Listed entries.
········
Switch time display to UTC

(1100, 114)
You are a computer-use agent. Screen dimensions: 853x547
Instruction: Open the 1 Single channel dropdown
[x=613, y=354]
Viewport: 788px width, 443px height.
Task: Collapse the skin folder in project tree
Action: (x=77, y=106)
········
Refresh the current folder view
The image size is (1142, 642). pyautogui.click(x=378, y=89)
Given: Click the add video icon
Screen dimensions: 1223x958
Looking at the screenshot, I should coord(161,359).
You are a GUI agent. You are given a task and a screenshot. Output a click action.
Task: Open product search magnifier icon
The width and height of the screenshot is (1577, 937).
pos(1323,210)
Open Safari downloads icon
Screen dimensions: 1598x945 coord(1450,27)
········
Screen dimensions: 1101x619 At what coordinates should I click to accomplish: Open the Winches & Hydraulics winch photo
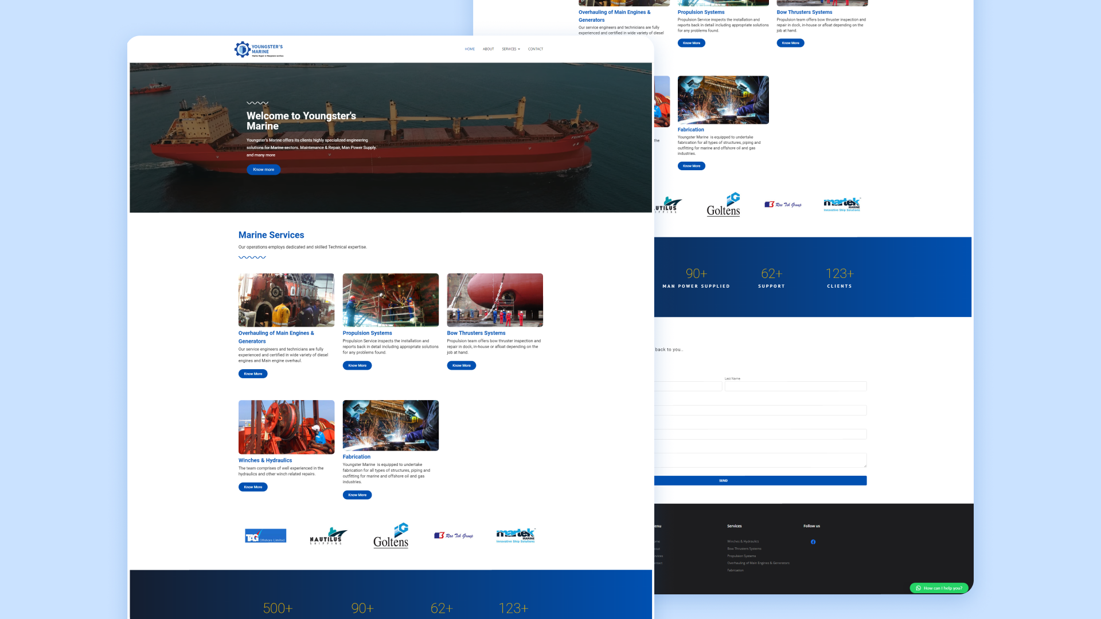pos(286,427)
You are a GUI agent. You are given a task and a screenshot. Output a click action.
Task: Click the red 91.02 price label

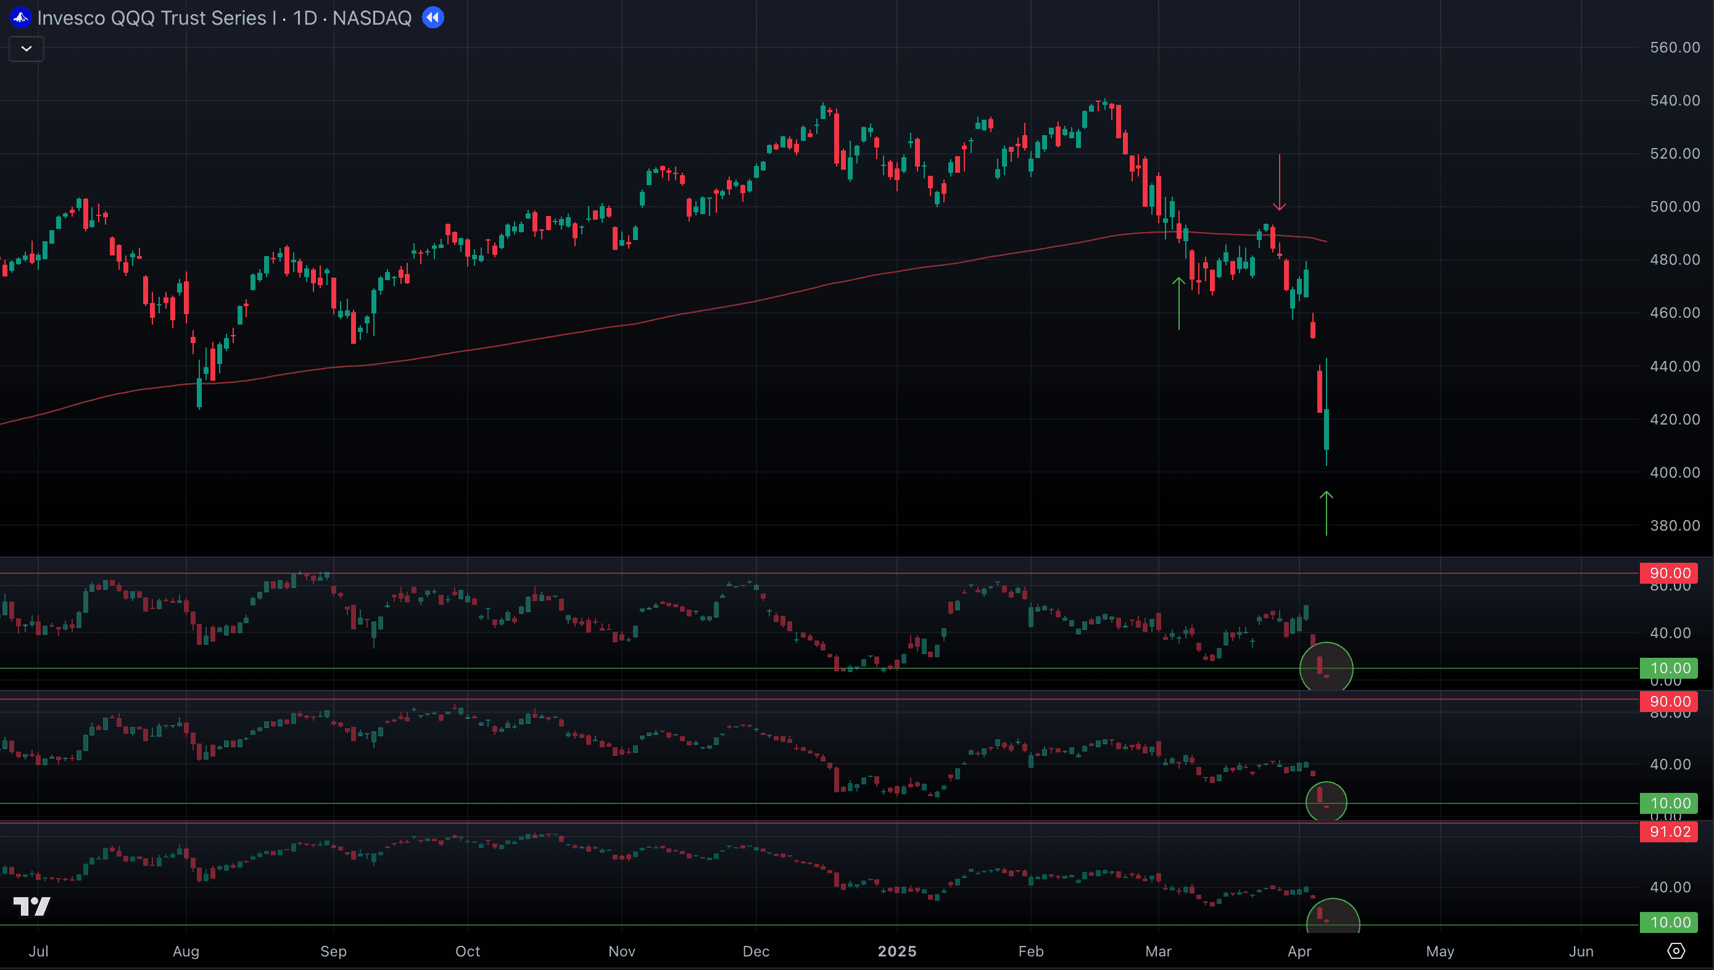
········
How to complete this task. In the entries above, the lines from the one bearing "Given: Click the add video icon" up to and including the one bearing "Task: Open product search magnifier icon" should be transcribed exactly; no other line is wanted.

Written response.
Given: Click the add video icon
Screen dimensions: 1223x958
Looking at the screenshot, I should coord(161,359).
You are a GUI agent. You are given a task and a screenshot. Output a click action.
Task: Open product search magnifier icon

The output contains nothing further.